**YOUR GOAL:** From the first line of the data below through the line bearing "Task: Click the Новий", reproduce each line exactly; do not include pictures.

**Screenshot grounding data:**
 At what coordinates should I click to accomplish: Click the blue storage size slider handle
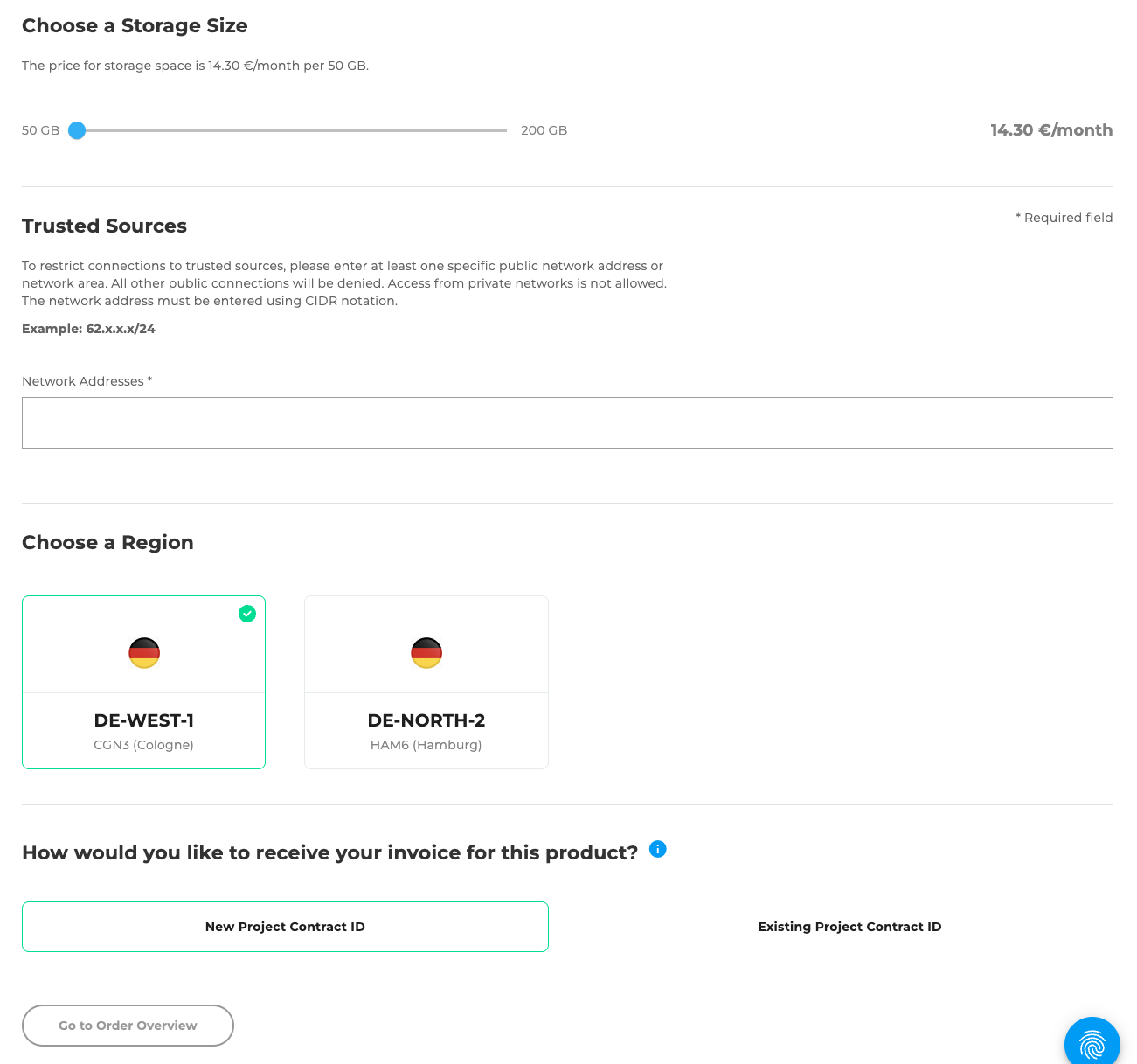point(77,129)
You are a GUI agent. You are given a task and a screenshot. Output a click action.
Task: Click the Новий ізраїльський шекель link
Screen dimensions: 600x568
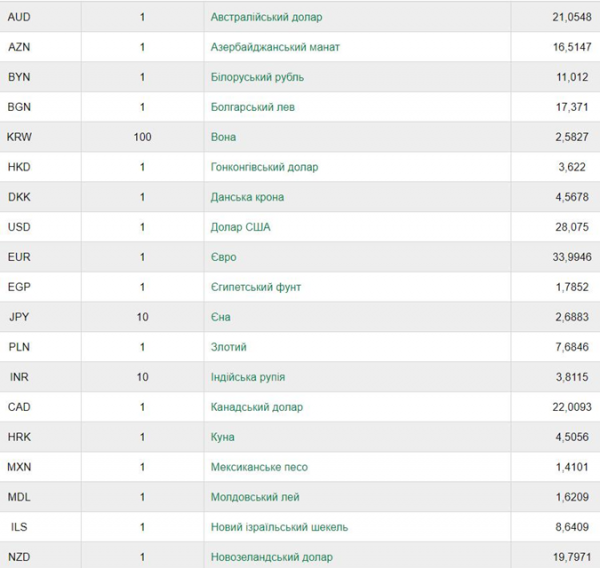279,527
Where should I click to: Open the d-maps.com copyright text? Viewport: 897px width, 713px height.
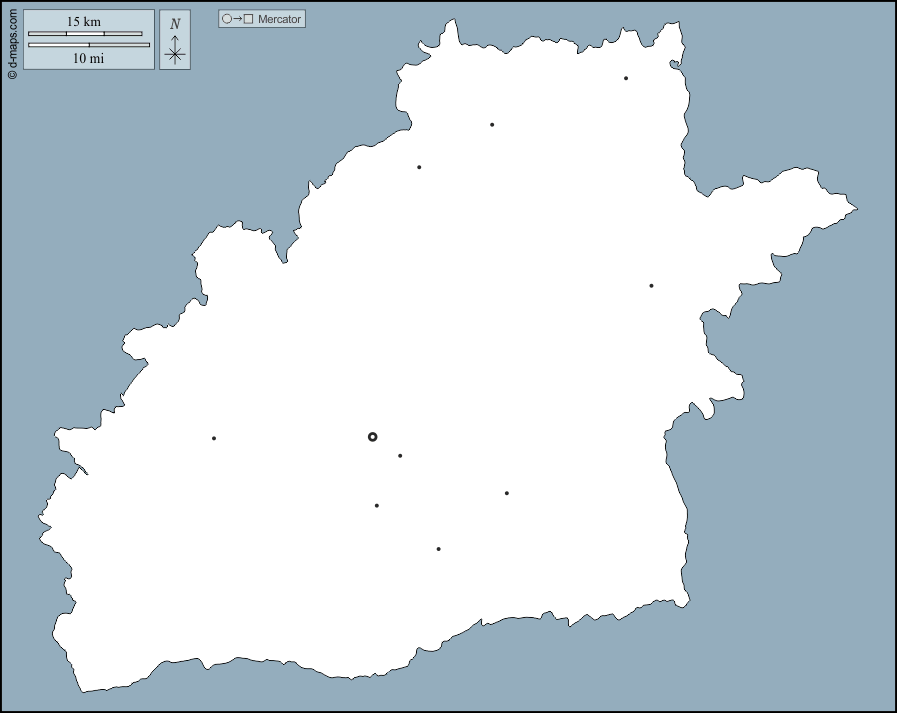12,41
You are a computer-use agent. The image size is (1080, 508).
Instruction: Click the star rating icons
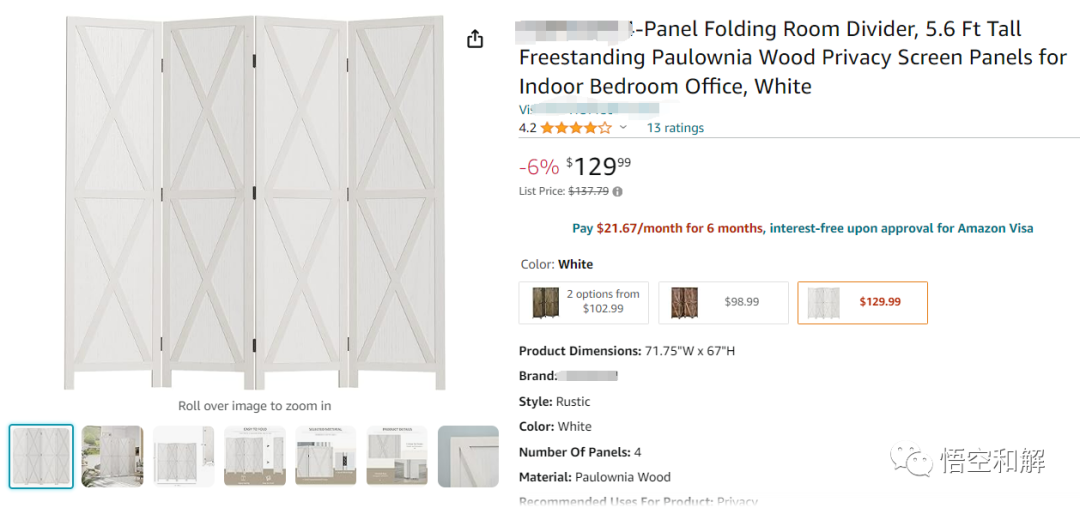[x=576, y=128]
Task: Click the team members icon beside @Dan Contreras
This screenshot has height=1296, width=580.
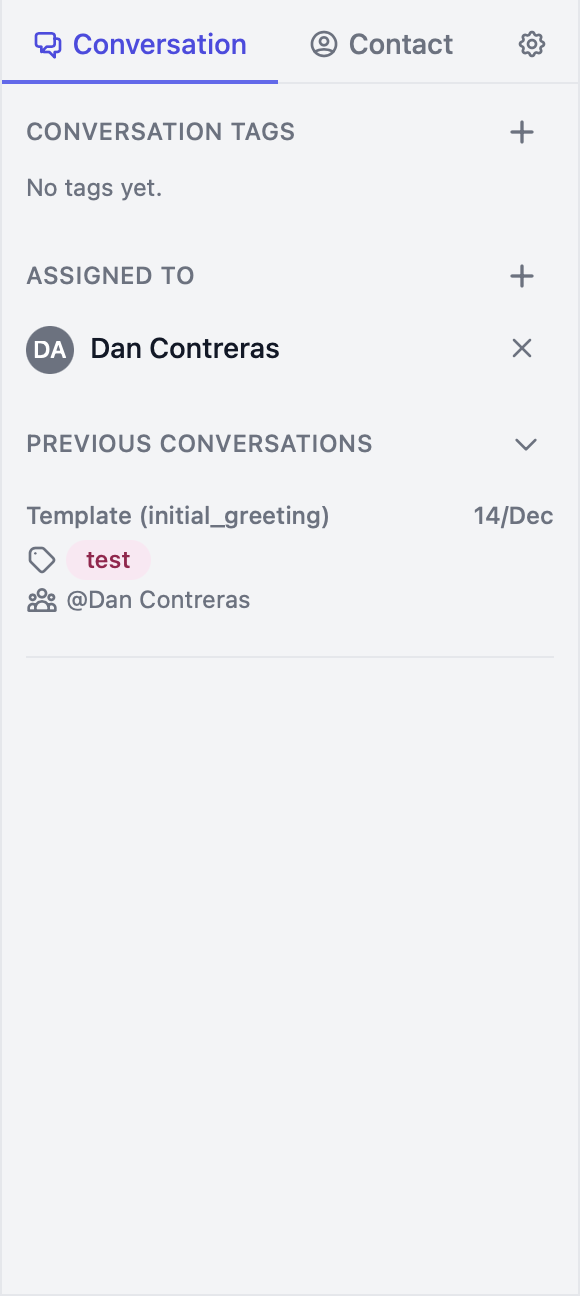Action: tap(41, 599)
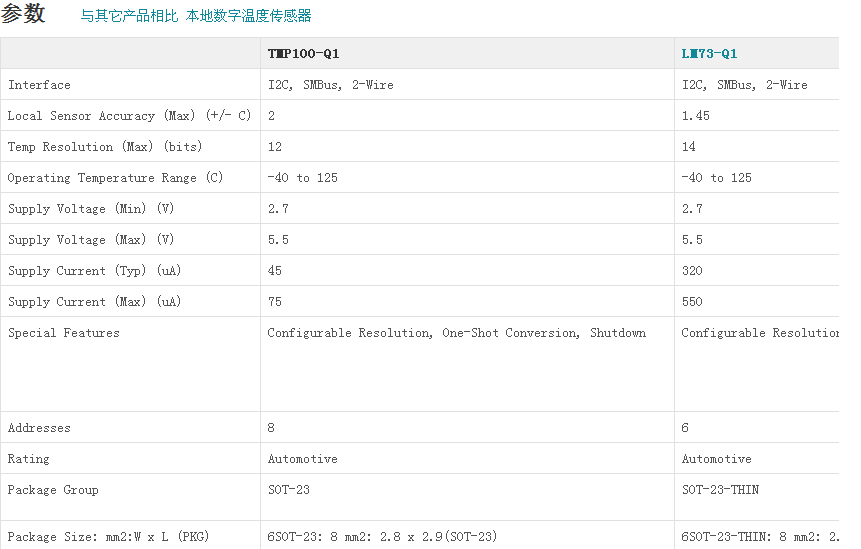Click the Rating row label
Viewport: 861px width, 549px height.
coord(28,459)
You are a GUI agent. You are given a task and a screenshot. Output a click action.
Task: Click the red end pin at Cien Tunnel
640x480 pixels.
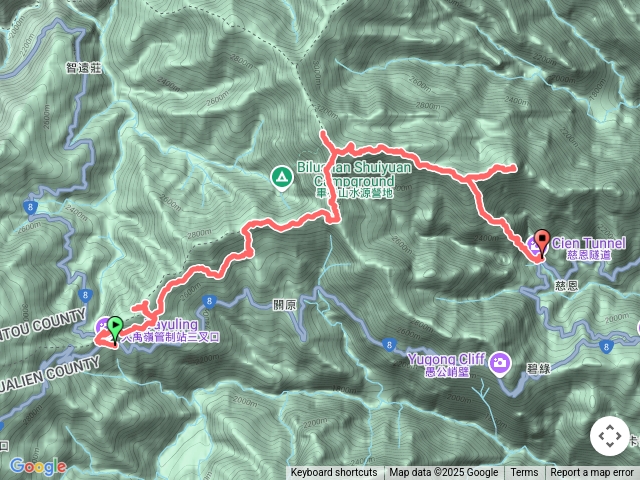pos(542,243)
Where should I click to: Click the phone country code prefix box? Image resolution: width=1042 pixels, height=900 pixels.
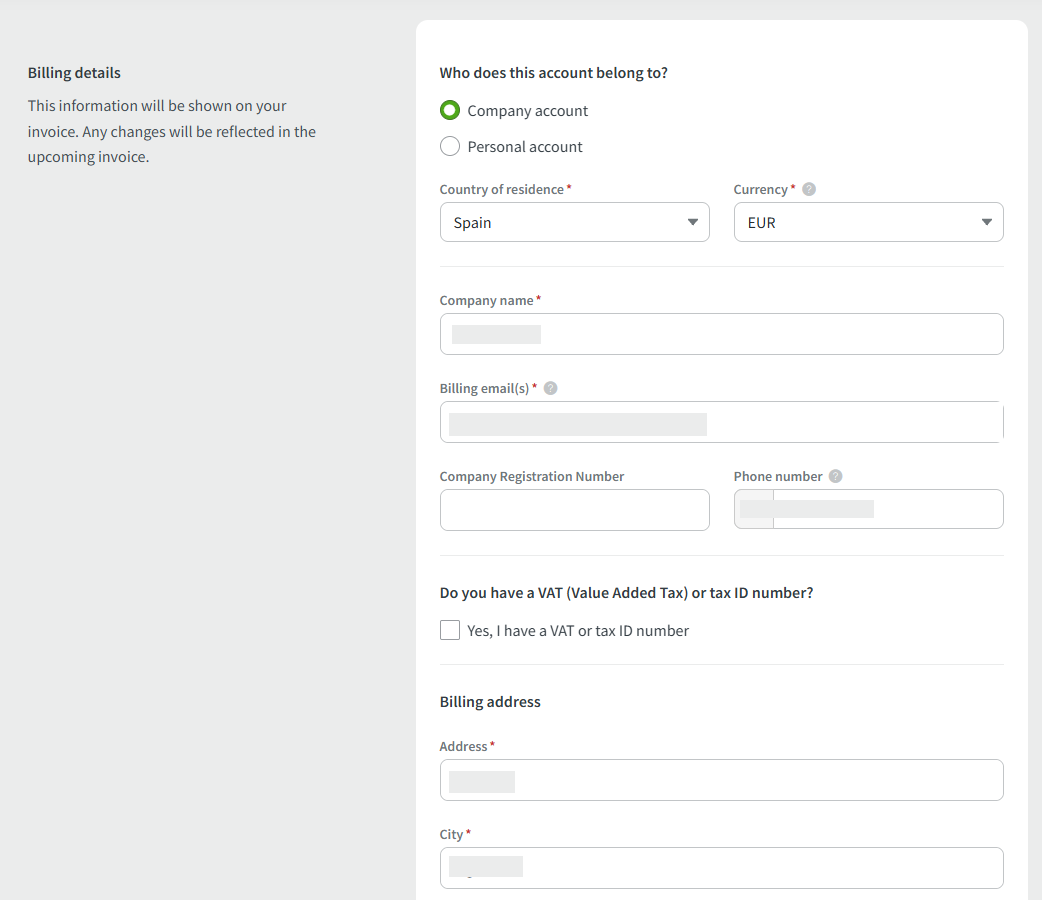[754, 509]
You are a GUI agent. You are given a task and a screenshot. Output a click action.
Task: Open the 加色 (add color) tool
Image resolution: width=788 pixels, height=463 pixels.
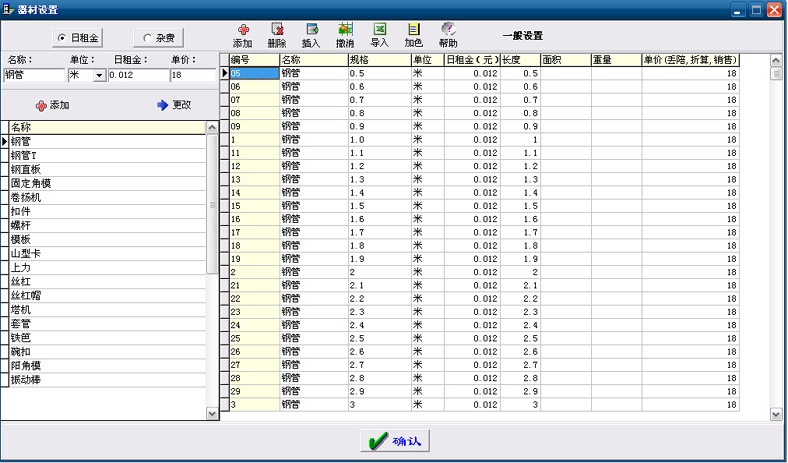click(x=414, y=35)
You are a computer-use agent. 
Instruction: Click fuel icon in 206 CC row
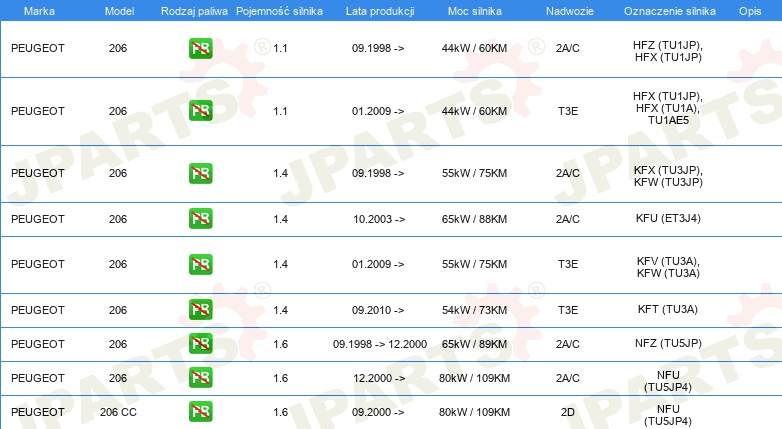click(200, 412)
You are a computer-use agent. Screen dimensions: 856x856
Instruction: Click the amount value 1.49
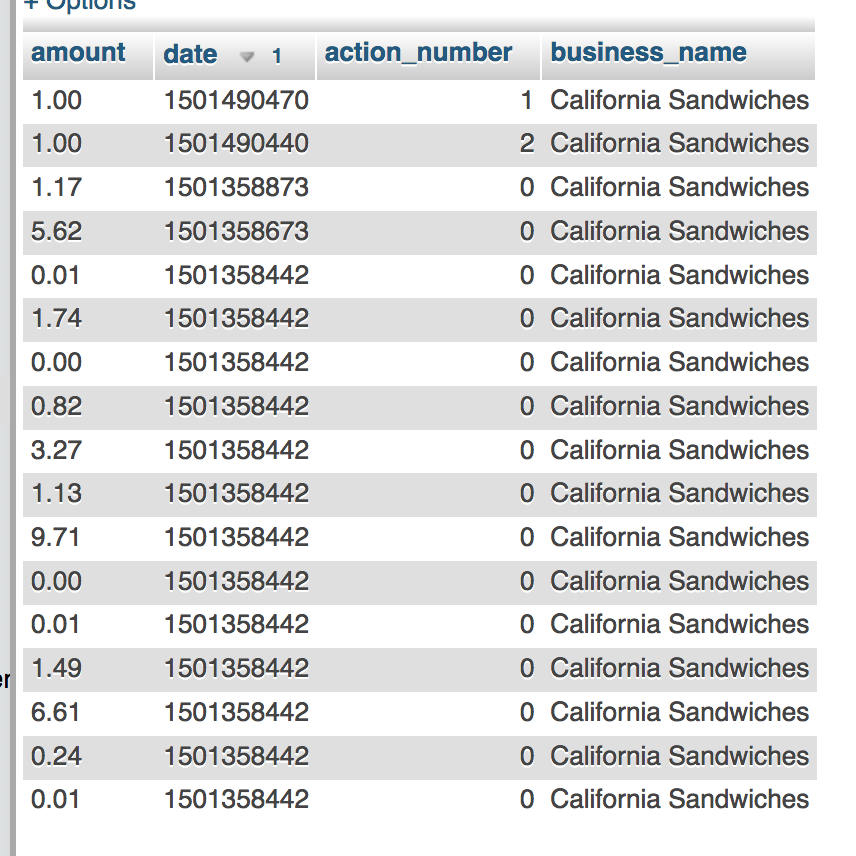(x=56, y=669)

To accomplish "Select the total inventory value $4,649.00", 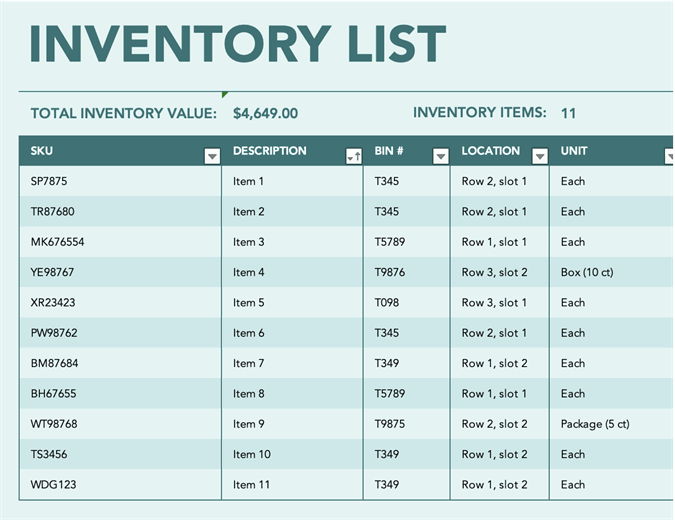I will click(x=265, y=114).
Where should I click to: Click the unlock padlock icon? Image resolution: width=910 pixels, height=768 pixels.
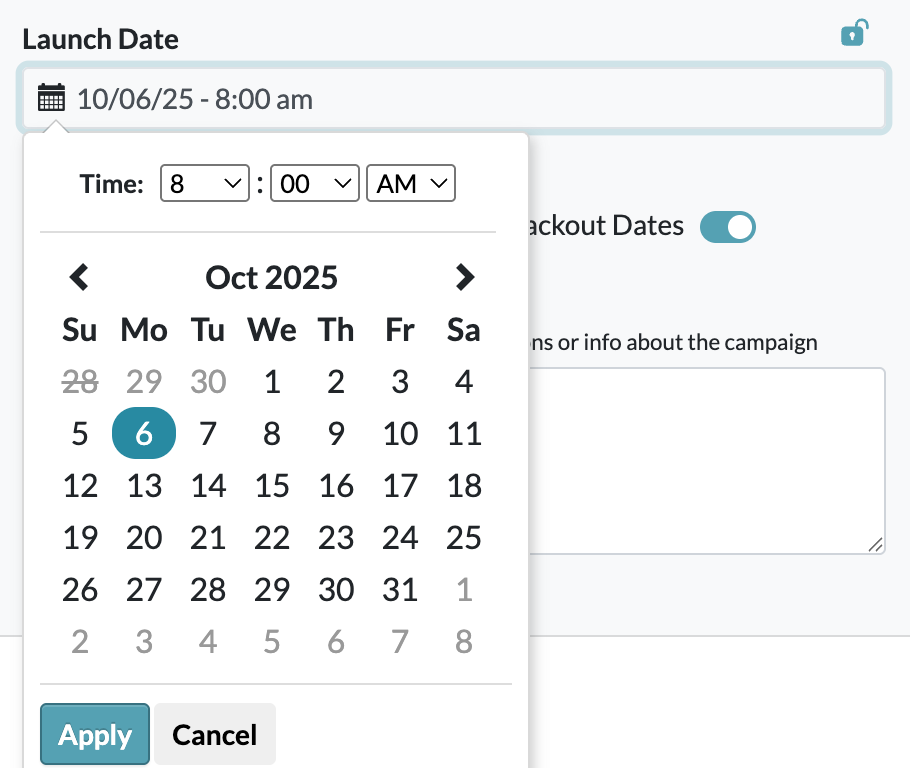[853, 34]
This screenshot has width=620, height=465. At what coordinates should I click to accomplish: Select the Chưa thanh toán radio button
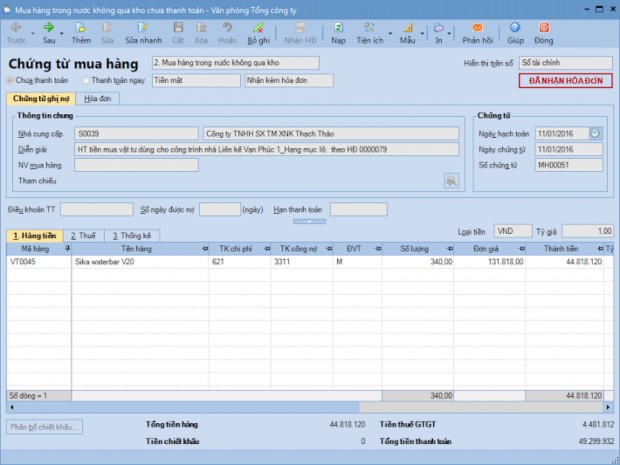[11, 80]
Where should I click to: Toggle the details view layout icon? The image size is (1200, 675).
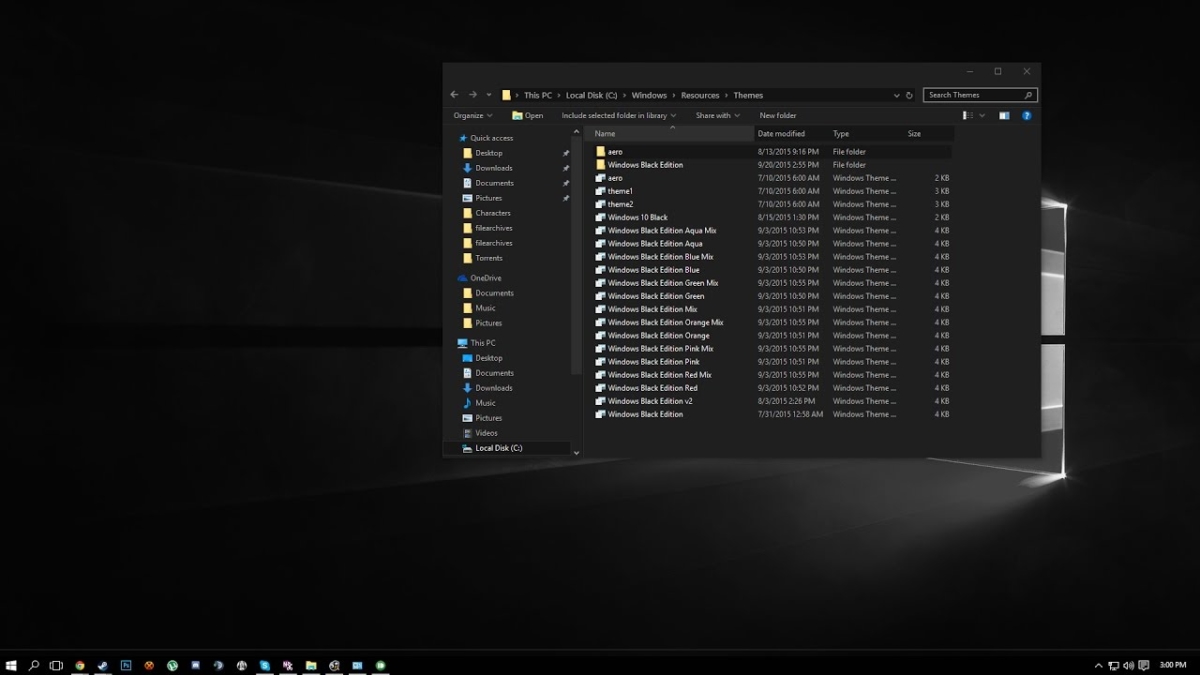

**ANSWER:**
 At what coordinates should I click to accomplish: Click the blue storage size slider handle
point(77,129)
You are a GUI agent. You are given a task and a screenshot. Output a click action.
Task: Click the Новий ізраїльський шекель link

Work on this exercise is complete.